Impulse Dynamics meets endpoints in Optimizer Smart trial
Data from a study of the Optimizer Smart device made by Impulse Dynamics showed that it holds promise for a previously untreatable group of heart failure patients.
Results from the Fix HF 5C study, presented by Dr. William Abraham of Ohio State University’s Wexner Medical Center, showed that patients with moderate ejection fractions who are not sick enough to warrant left ventricular assist devices or heart transplants but not well enough to go untreated could benefit significantly from the Optimizer Smart’s cardiac contractility modulation technology. The technology uses non-excitatory electrical pulses to remodel the myocardium to increase the heart’s efficiency.
“The reason why this is so important is that it promises to meet a very large unmet need in the management of heart failure,” Abraham said.
The 120-patient Fix HF 5C trial, of heart failure patients with ejection franctions of 25% to 45%, showed that the Optimizer Smart therapy significantly improved exercise capacity as measured by volume oxygen (VO2), meeting its primary efficacy endpoint.

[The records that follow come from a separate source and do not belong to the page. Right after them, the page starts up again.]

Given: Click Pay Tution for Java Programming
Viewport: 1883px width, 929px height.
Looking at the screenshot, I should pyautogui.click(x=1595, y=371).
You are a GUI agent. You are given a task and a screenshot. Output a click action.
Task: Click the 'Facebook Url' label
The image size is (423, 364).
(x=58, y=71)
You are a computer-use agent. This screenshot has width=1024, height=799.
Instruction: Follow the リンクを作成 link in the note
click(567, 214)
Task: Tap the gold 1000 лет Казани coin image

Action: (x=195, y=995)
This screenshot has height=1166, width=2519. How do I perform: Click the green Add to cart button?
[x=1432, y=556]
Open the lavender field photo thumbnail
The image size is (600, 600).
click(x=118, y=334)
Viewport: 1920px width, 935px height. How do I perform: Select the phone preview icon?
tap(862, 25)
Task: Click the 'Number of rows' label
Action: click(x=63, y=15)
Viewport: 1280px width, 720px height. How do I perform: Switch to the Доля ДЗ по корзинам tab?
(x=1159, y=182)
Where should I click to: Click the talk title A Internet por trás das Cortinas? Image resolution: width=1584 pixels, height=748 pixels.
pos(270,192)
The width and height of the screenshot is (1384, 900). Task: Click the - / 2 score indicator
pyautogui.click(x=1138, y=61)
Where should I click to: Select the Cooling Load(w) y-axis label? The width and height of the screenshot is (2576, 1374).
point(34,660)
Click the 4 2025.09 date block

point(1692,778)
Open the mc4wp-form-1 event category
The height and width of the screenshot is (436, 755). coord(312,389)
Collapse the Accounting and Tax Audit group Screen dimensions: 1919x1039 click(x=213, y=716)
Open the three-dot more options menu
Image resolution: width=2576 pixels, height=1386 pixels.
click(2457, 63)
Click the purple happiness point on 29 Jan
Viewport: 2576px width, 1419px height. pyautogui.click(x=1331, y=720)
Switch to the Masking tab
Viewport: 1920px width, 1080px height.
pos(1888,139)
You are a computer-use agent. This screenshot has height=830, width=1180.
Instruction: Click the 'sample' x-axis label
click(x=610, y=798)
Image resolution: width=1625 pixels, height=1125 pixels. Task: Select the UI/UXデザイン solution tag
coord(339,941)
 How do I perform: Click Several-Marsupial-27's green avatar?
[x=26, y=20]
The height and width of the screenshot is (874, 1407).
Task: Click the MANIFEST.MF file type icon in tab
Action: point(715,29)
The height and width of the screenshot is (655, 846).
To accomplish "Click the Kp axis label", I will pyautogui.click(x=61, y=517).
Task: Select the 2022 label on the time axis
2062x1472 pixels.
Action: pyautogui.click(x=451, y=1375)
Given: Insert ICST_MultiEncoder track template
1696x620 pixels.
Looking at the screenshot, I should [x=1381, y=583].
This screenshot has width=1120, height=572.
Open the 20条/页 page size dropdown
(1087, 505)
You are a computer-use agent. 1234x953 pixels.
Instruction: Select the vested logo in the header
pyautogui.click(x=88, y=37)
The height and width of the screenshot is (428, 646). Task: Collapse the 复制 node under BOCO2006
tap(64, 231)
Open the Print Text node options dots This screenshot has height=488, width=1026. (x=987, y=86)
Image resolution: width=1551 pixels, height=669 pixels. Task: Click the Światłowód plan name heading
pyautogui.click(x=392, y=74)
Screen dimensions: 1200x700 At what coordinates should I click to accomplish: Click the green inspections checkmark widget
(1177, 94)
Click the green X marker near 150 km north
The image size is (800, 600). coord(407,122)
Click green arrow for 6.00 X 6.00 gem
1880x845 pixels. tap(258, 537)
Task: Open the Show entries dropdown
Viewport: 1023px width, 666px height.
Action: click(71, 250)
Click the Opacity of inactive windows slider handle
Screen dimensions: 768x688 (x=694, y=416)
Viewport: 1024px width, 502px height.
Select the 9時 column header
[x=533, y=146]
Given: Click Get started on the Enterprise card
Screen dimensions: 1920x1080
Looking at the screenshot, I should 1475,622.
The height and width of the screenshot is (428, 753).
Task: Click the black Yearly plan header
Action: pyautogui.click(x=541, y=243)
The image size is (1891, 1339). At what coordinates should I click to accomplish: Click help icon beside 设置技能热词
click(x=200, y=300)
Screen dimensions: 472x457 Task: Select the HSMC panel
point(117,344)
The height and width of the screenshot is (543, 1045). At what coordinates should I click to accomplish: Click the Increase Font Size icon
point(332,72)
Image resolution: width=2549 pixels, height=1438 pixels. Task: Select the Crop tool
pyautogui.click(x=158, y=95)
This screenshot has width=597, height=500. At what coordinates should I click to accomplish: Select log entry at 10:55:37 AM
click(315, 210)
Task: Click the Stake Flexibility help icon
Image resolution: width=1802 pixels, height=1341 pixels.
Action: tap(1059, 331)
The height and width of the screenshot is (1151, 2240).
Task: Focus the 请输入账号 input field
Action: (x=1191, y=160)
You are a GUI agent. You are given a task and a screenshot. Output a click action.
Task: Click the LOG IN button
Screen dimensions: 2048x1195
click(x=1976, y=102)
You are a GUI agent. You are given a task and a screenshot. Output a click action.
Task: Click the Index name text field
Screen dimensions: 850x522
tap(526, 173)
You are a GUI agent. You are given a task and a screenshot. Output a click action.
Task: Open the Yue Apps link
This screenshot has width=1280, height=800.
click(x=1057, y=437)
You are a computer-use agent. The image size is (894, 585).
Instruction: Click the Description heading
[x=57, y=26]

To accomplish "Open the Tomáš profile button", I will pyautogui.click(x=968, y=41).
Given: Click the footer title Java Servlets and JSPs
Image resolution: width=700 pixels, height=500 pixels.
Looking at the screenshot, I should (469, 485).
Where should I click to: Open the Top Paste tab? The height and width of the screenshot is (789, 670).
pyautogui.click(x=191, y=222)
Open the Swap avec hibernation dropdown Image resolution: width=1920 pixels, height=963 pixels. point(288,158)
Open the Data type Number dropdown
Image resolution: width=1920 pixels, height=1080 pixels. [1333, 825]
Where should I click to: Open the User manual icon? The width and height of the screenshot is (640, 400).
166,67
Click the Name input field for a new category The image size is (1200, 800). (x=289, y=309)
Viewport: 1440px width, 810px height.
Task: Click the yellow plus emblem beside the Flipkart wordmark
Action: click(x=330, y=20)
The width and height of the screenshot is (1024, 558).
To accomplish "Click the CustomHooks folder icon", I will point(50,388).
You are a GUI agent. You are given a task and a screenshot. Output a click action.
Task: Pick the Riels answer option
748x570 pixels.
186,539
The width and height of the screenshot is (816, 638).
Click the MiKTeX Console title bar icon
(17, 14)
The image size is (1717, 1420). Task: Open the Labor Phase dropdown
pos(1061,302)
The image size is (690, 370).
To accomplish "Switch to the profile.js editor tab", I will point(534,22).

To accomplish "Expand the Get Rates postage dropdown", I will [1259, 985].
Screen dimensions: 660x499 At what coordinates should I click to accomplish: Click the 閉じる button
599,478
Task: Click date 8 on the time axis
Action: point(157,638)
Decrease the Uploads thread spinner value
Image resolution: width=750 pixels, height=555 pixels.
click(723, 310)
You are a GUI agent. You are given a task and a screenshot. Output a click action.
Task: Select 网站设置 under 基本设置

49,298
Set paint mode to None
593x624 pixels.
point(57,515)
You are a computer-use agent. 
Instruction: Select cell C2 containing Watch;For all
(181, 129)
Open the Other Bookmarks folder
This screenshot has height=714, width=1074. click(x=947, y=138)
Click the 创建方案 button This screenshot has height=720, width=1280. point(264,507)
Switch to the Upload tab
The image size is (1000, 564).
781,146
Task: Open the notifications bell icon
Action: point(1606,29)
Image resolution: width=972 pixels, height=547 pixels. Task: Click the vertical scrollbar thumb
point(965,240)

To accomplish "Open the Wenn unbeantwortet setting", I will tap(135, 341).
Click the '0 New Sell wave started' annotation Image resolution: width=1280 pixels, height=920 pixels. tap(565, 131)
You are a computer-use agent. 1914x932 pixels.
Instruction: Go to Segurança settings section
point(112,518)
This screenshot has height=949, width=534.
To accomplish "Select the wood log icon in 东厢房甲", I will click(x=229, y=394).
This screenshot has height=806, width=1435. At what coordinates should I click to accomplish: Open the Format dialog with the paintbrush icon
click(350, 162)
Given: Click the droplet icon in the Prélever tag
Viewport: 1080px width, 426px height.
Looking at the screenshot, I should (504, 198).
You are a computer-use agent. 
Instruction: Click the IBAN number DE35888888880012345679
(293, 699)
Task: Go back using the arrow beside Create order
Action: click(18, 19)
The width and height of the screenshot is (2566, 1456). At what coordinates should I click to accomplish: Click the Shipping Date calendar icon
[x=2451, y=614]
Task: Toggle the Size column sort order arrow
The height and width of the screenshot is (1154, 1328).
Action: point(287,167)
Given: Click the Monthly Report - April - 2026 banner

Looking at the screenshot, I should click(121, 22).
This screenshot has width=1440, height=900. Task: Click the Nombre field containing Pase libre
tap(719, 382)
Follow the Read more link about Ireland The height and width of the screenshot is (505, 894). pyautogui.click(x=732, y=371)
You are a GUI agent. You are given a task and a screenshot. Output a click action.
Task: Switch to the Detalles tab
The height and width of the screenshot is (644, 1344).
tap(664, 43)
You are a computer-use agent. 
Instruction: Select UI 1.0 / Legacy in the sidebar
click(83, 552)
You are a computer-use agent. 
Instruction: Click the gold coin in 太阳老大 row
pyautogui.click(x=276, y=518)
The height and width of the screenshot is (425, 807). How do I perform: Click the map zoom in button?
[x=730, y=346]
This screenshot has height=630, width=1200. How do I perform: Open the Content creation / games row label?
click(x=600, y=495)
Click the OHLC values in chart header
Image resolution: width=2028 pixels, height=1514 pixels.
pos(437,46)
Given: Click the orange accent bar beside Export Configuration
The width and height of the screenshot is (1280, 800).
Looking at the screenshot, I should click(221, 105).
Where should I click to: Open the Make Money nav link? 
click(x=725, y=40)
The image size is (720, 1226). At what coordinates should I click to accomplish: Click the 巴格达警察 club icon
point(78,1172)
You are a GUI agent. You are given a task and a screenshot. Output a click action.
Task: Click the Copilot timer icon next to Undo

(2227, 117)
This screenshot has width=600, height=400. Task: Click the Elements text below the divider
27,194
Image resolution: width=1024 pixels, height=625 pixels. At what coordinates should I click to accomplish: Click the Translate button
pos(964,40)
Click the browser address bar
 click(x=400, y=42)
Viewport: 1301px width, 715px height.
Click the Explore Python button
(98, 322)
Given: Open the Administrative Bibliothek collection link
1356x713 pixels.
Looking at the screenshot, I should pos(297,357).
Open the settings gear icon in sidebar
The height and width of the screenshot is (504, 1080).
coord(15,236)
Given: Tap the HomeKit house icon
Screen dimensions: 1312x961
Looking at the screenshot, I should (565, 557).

The therapy also significantly improved quality-of-life and functional status measures, a secondary efficacy endpoint, and hit its primary safety endpoint for device/ procedure-related events at 10.3%.
The clinical effects were larger in patients with ejection fractions of 35% to 45%, Abraham said.
“This really is a population of patients in which few, if any, evidence-based therapies exist,” he said.
“It’s an elegant study,” added Dr. Jagmeet Singh of the Mass. General Hospital, who presented data from another study. “It makes a good case for going ahead with the device.”